The presidents of France and Ivory Coast have signaled they have put aside long-simmering differences over the Ivorian peace process, and want to move forward with steps leading to the disarmament of Ivorian rebel forces.
There was no joint news conference following the luncheon meeting between French President Jacques Chirac and his Ivorian counterpart Laurent Gbagbo at the Elysee presidential palace. But both sides let it be known that a new page had turned in relations between Paris and Abidjan, after months of disagreements.
In a statement issued by his spokeswoman, Catherine Colonna, Mr. Chirac praised progress toward implementing the so-called Marcoussis peace accords signed just over a year ago between the Ivorian government and rebel leaders. But he said more needs to be done.
And in brief remarks to reporters, Mr. Gbagbo said he is leaving Paris "as a happy man."
The two governments have been at odds over the peace accords, which Gbagbo loyalists denounced as being imposed by Paris. The plan allotted rebels positions in the new Ivorian government, and set in motion a process to give citizenship to many of Mr. Gbagbo's opponents.
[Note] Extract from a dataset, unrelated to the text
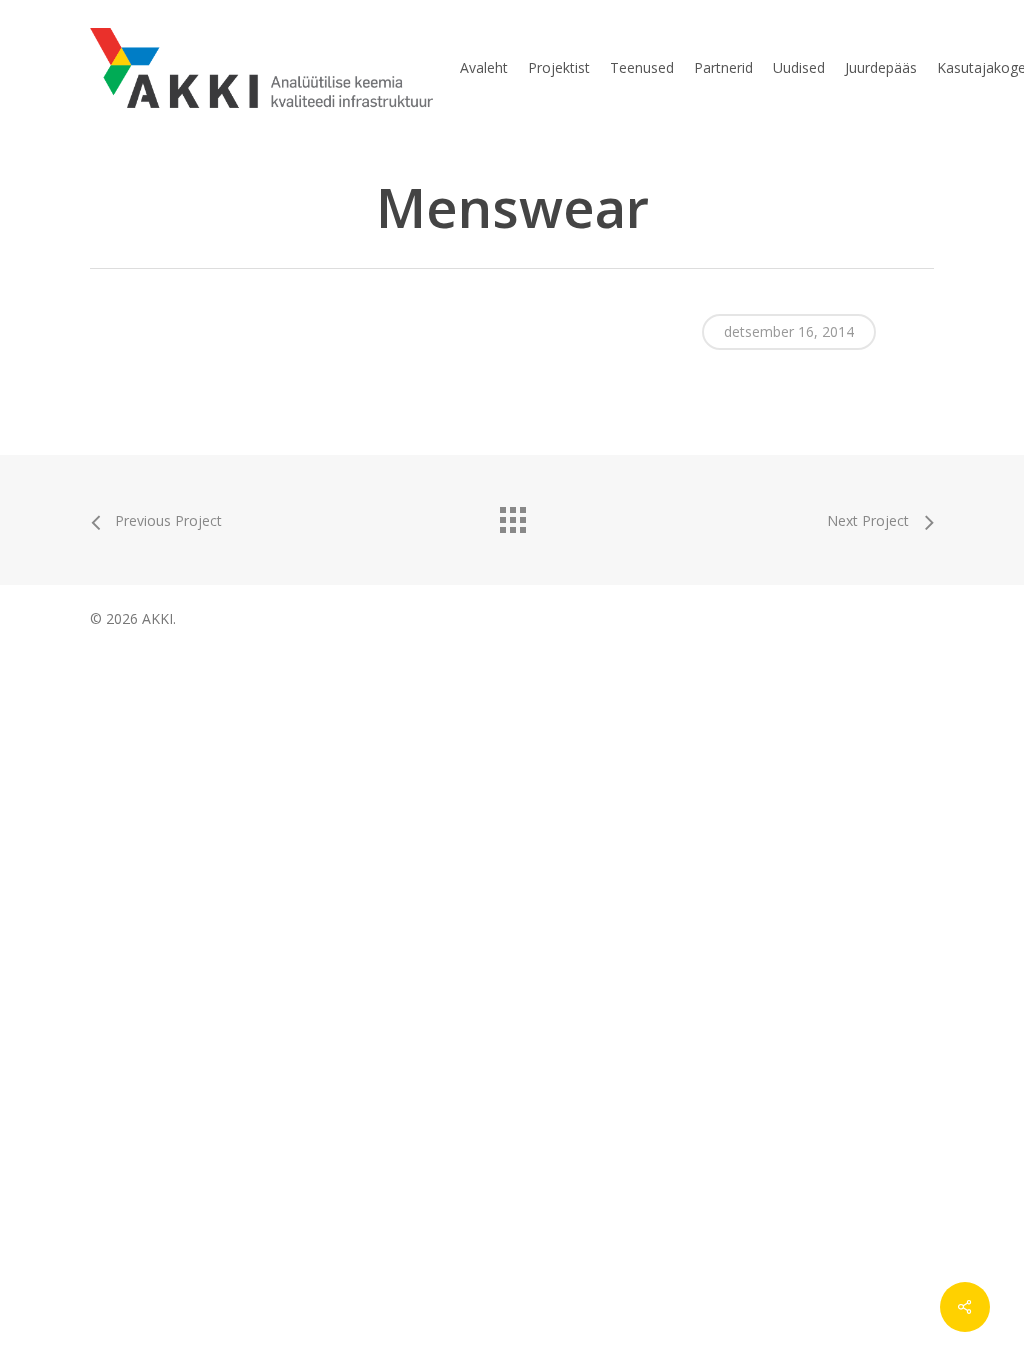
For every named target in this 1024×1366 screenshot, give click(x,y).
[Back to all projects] (512, 515)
Anti-French demonstrations in Ivory Coast and the killing of a French reporter by an Ivorian police officer last October only heightened the tensions between the two governments. Mr. Gbagbo's visit to Paris was postponed several times.
The official reconciliation process began Sunday with a visit to Abidjan by French Foreign Minister Dominique de Villepin. Mr. Gbagbo flew Tuesday to Paris, and is due to leave France this weekend.
He told reporters that he and Mr. Chirac agreed that disarming rebel fighters is crucial if peace is to return to Ivory Coast. Rebels say Mr. Gbagbo must take certain steps first, including opening up the country's political process.
The French government is also working to get approval for a six-thousand-member U.N. peacekeeping force in Ivory Coast to supplement French and West African troops. But the French initiative is meeting resistance from the United States, which considers the idea costly and prefers a regional peacekeeping alternative, similar to the force in Sierra Leone.
Meanwhile tensions remain in Ivory Coast, more than two years after a failed coup ignited a nationwide conflict dividing the country's north and south.
Mr. Gbagbo also met with leaders of France's opposition Socialist Party, and with Ivorian soccer stars who play for European teams.